• [Extract]
▬▬▬

I began writing this post on 31/01/2023, a few hours before going to Robin Ince’s book signing and showing him this Lego rendition of his book, which I built on a livestream, over on my favourite comedy broadcasting platform, twitch.tv.
I had the privilege of speaking to Robin for a bit after. I get very excited when I meet people whose brains seem to work like mine. Robin is very kind and humoured me throughout these outbursts. He didn’t have to, but he did, and I appreciate that tremendously.
Recently I have been reading AGAIN, DANGEROUS VISIONS (edited by Harlan Ellison, published 1973) and I have been diving through its time travel parts so I can see how other writers tackled astral projection, interfering with your own personal worldline, amongst other things. I plan on selling the book soon, so have been re-reading it before saying goodbye (I want to visit a friend in the USA but struggle to find regular jobs, selling books is a lot easier for someone like me).
What I’ve found on my way is a passage by Ray Nelson in his afterword for the short story, TIME TRAVEL FOR PEDESTRIANS.
“In literature there is only one unforgiveable sin, and that is not the portrayal of sex or violence or unpopular religious and philosophical ideas. The one unforgiveable sin is boredom. And science fiction, in recent years, has become boring. There have been signs of life in England, but up until Dangerous Visions the U.S. has gradually been sinking into the mud. Made-up jargon has passed for technology, allowing the old entrenched fan to feel smug while making the story almost impossible for the new reader to understand.”
This may have been true in 1973 (not that I would know), but is it true now?
I like to hope it isn’t.
When I sold books at ComicCon last year, I asked passers-by if they liked Science Fiction. One man, adorned with Star Wars and Dr Who merch, said “No, not really.” So either he was one of those people who only like the most popular edges of Sci-Fi, or his partner was using him as a mule.
Film and publishing companies don’t always want to take big risks, so they will want to publish the same kind of thing that sold well last week. The phrase ‘writing to trend’ is automatically translated in my head as ‘be boring’. Typically I find the stories in ‘smaller’ films to be a lot more interesting.

I love Sputnik. It’s still available on Netflix here in the UK.
“Made-up jargon has passed for technology, allowing the old entrenched fan to feel smug while making the story almost impossible for the new reader to understand.”
I am a fan of jargon. My readers will know of coldbeds and subverse (cut because it’s already allegedly both a video game, amongst other things…) and intersect pathways and spacetime anomalies and other such things. But I like to hope I use them in the way I intend to, that is to make the characters familiar with what to them is the everyday. Coldbed is a brand name, intersects were discovered decades before the reader encounters the characters. When a character is amazed by something, they are usually amazed by how all these component parts click together to make something greater. Do dreamscreens open the possibility for astral travel? Can the intersects lead us to another universe? Does time travel prove we live in a simulation? All fun questions I am still working on answering.
Jargon, when used right, makes a world feel real. It is an important tool in making my universes feel alive. The coldbeds function as additional worldbuilding and easter eggs too, as they show up in multiple stories, hinting at a larger universe in which some stories take place.

▬▬▬

• [Data provided]
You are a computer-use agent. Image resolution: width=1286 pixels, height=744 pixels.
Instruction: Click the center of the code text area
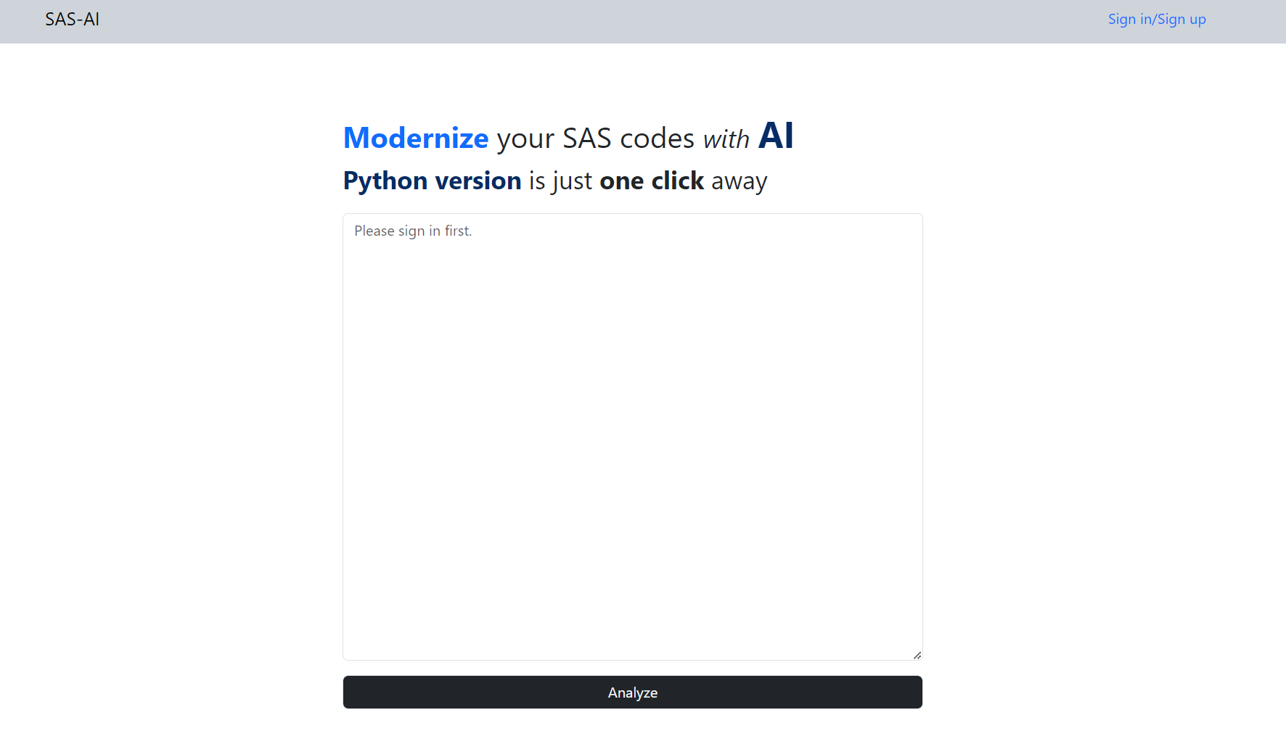[x=633, y=437]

▬▬▬

• [What you will do] Reproduce the passage of the science fiction blog post above word for word, starting at "I had the privilege" and ending at "TRAVEL FOR PEDESTRIANS.".

• [Response to the task]
I had the privilege of speaking to Robin for a bit after. I get very excited when I meet people whose brains seem to work like mine. Robin is very kind and humoured me throughout these outbursts. He didn’t have to, but he did, and I appreciate that tremendously.
Recently I have been reading AGAIN, DANGEROUS VISIONS (edited by Harlan Ellison, published 1973) and I have been diving through its time travel parts so I can see how other writers tackled astral projection, interfering with your own personal worldline, amongst other things. I plan on selling the book soon, so have been re-reading it before saying goodbye (I want to visit a friend in the USA but struggle to find regular jobs, selling books is a lot easier for someone like me).
What I’ve found on my way is a passage by Ray Nelson in his afterword for the short story, TIME TRAVEL FOR PEDESTRIANS.